By January next year DVF will have 22 international stores, some of which are wholly owned and some of which are run in partnership. Von Furstenberg explains that she enjoys the partnership approach to retail and does not like the idea of applying a DVF template to all her outlets. "It's very important that you have the local flavour and not the same thing in every shop. I don't like that. If I were a cook, I would make a big buffet and let people choose what they want," she says, adding that she enjoys learning from her international retail partners. "They add a lot to my business," she explains.

However, there are some things in the brand DNA, such as colour, that are evident wherever you are in the world. Von Furstenberg is known for her prints, which are all developed in-house, and she has a particular passion for a certain bright fuchsia shade. 'Beet' has become her signature colour and features in the furnishings in Mayfair, as well as much of her autumn 07 collection.

"I was on a liquid diet and was drinking beet juice. I spilt some on me and thought 'what a beautiful colour'," she says, proving her assertion that she takes her inspiration from "everywhere".

However, it is her customers that inspire her the most. Sutter says von Furstenberg will often walk into her stores and go straight towards the fitting rooms to see what customers are trying on. Such is her charm that customers don't mind being scrutinised by one of the world's most famous names in fashion while dressed in their underwear. "They love her!" says Sutter, who admits that she herself is more comfortable poring over a balance sheet.

"I learned everything from my customers," says von Furstenberg. During the photoshoot she breaks off to introduce herself to a customer, explaining the range and the fact that new deliveries are made every month.

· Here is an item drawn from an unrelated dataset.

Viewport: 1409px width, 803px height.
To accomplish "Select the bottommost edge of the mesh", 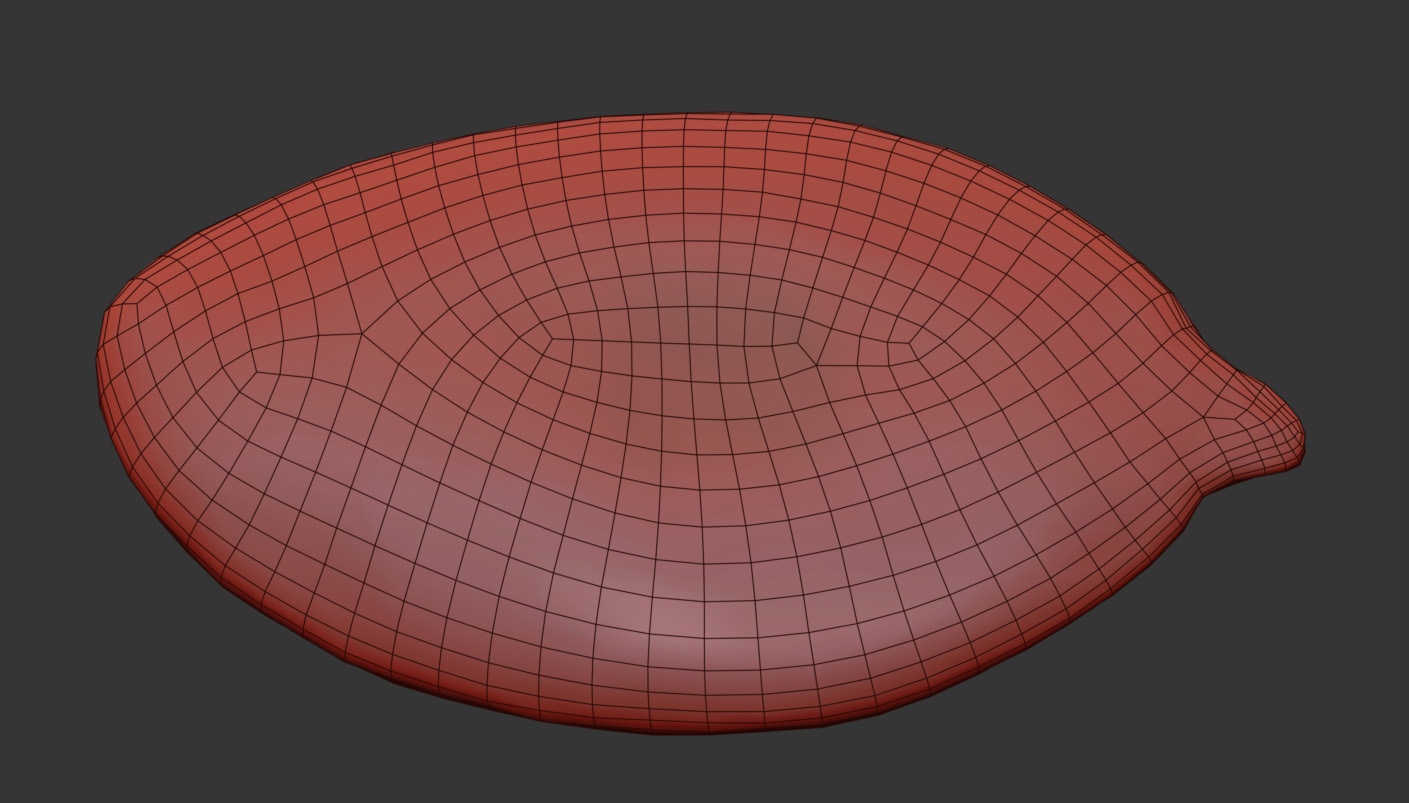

"If I have a role in fashion, it is to empower women. I do that with the choice of fabric, the colour and the silhouette. I offer quality at an affordable price," she explains. Her prices sit at the lower end of the designer scale, which, along with her clothes' wearability for women of all ages (von Furstenberg is 60 and no one looks better in her collections), is key to the brand's success. Dresses retail from £200 for a basic jersey up to £450 for more intricate styles. Coats start at just under £400 for heavy jersey styles, up to £700 for a bell-sleeved leather style.

While the expansion of the range seems rapid, Sutter says von Furstenberg considers every addition very carefully and will not be rushed into adding new products she doesn't believe in. That is why it took so long for her to launch a handbag range – her voluminous 'wrap' bags are new for autumn 07. "People kept asking for handbags, but she just wasn't ready. She isn't a woman who carries a handbag. She always carries a tote and her laptop," Sutter explains. "She will only do brand extensions that she's passionate about. If she doesn't connect to it, it won't work."

Next season will see the launch of DVF's first footwear range, featuring a distinctive multi-faceted heel that resembles rock crystal. As with her clothes, the focus for the shoes was comfort. "She wanted to do a shoe that was comfortable when walking around all day," says Sutter.
Von Furstenberg certainly doesn't stand still. She is also working on a fragrance, due to be launched next year, and is opening seven stores this season, from Madrid to Moscow. "I like to grow," she says. No doubt von Furstenberg and her brand will carry on doing so.